Heretofore, carbon black is frequently used as a filler for rubber reinforcement. Because, the carbon black can be given a high reinforcing property and an excellent wear resistance as compared with the other fillers. On the other hand, with the escalation in the recent social demand on energy saving and in the interest on the environmental problem are more increasing the attention of low fuel consumption in automobiles and the demand on the low heat buildup in the rubber composition for tires accompanied therewith. As a countermeasure is considered the decrease of the filling amount of carbon black or the use of large particle size carbon black. In these cases, however, there is known that it is unavoidable to lower the reinforcing property, wear resistance and gripping property on wet road surface. On the contrary, silica hydride (wet silica) is known as a filler for establishing the low heat buildup and the gripping property on wet road surface (see, for example, JP-A-3-252431, JP-A-6-248116, JP-A-7-70369, JP-A-8-245838 and JP-A-8-337687), and many studies and developments are made.
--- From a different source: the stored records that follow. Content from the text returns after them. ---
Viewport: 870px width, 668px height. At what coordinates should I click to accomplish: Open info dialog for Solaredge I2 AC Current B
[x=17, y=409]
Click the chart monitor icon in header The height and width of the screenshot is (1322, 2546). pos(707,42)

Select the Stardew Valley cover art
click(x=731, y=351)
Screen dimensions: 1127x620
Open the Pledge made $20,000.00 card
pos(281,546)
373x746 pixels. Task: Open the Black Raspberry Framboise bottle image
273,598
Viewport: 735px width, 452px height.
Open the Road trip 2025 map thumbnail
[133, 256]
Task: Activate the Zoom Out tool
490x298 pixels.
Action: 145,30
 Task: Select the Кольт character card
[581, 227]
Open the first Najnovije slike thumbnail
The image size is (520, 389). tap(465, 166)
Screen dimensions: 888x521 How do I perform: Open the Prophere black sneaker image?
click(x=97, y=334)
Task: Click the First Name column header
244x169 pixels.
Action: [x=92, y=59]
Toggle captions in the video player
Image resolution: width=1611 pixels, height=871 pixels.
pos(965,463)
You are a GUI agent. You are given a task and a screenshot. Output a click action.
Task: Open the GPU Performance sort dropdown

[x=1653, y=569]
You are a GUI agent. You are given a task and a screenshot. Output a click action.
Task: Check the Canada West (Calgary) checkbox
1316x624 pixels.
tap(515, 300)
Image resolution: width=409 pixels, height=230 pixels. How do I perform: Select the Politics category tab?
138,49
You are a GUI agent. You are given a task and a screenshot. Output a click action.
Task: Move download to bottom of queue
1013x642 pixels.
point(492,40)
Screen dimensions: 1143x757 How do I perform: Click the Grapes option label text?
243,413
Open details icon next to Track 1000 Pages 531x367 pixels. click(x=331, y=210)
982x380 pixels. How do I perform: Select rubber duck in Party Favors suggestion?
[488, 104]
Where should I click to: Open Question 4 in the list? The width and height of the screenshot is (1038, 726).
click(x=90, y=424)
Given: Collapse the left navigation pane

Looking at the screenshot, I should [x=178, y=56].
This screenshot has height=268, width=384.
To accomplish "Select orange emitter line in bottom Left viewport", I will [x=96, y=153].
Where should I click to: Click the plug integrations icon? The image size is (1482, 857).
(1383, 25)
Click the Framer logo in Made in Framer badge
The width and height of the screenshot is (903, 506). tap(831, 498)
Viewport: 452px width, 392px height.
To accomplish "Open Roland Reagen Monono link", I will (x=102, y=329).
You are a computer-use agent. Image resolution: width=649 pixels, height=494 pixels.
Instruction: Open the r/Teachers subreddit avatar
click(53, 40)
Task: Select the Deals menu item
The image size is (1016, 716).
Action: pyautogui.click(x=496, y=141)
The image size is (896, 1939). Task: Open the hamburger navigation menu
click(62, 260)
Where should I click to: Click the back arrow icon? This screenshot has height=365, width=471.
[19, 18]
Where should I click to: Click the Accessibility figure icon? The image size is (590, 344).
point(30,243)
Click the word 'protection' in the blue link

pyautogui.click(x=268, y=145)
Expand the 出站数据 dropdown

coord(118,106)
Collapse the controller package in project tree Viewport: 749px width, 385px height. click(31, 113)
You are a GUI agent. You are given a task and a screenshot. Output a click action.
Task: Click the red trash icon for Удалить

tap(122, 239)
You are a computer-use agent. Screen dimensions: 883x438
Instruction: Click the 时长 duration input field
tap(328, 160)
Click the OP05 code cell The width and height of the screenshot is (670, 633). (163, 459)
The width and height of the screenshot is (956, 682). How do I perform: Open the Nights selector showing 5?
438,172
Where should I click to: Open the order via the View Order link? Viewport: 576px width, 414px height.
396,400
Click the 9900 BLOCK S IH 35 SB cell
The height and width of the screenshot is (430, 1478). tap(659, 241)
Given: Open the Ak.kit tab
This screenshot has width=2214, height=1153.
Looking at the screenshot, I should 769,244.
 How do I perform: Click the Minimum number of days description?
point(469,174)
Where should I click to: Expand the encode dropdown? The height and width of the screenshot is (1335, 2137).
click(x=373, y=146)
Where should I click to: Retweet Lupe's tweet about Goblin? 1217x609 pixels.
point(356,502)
However, silica has a tendency that particles are aggregated to each other due to hydrogen bond of silanol group as a surface functional group, so that it is required to prolong the milling time for improving the dispersion of silica particles into rubber. Also, the dispersion of silica particles into rubber is insufficient, so that there are drawbacks that the Moony viscosity of the rubber composition becomes high and the processability in the extrusion or the like is poor. Furthermore, since the surfaces of silica particles are acidic, they have a drawback that a basic substance used as a vulcanization accelerator is adsorbed to conduct the insufficient vulcanization of the rubber composition and hence the elastic modulus is not increased. In order to solve the above-drawbacks, silane coupling agents are developed. In the latter case, however, the dispersion of silica particles does not arrive at a sufficient level, and particularly it is difficult to industrially obtain the good dispersion of silica particles.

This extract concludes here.